D'après l'allocution ci-dessous, quel métier le père de Pierre Bérégovoy était-il devenu ?
═══ PASSAGE CITÉ ═══
DIscours de Mitterrand aux obsèques de BEREGOVOY

Allocution prononcée par

François Mitterrand

Président de la République,

 

lors des obsèques

 

de  Pierre Bérégovoy

 

Nevers, mardi 4 mai 1993

 

Madame,

 

Mesdames,

 

Messieurs,

 

Je parle au nom de la France, lorsque j'exprime ici le chagrin que nous cause la mort d'un homme dont chacun savait ou percevait la qualité rare faite de courage, de désintéressement, de dévouement au bien public,

Je parle au nom de la France, lorsque je dis devant son cercueil qu’avec Pierre Bérégovoy elle a perdu l'un de ses meilleurs serviteurs et qu'elle en prend conscience sous le choc d’un drame où se mêlent grandeur et désespoir, la grandeur de celui qui choisit son destin, le désespoir de celui qui souffre d'injustice à n'en pouvoir se plaindre, à n'en pouvoir crier.

 

Et je parle au nom de ses amis pour dire qu'ils pleurent un homme intègre et bon, pétri de tendresse et de fidélité, à la fois préparé à subir les épreuves que réserve le combat politique, et fragile quand ce combat dérive, change de nature et vise au cœur.

Sa tradition à lui était celle d'un enfant pauvre, fils d'un père émigré, devenu ouvrier d'usine, et d'une mère ouvrière aussi qui tint ensuite un petit commerce dans un quartier populaire. Il a connu la chance irremplaçable d'une famille unie, auprès de ses parents d'abord, dans son propre foyer ensuite où l'on pratiquait la simple vertu d'une vie qui se gagne à force de travail, de constance et d'études, où rien n'est jamais donné.
═══ INFORMATIONS AFFICHÉES ═══
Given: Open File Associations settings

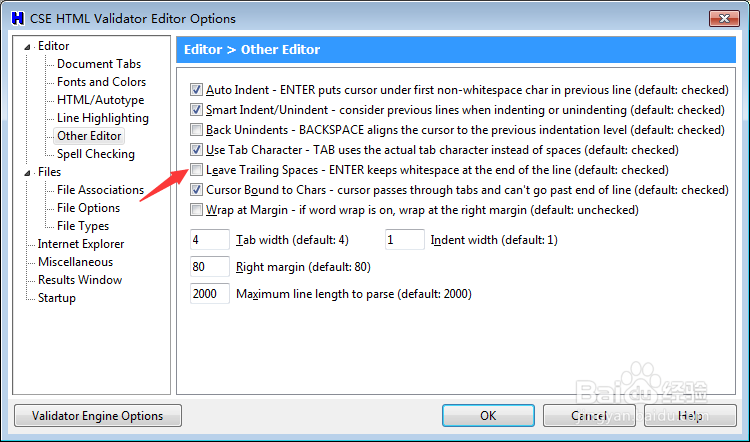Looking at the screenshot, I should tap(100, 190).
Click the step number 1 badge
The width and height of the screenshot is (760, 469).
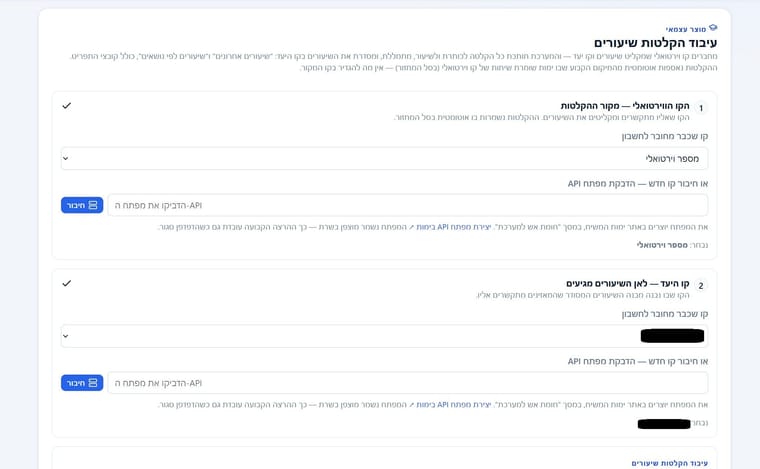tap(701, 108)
═══
(RÉSULTAT FINAL): Il était devenu ouvrier d'usine.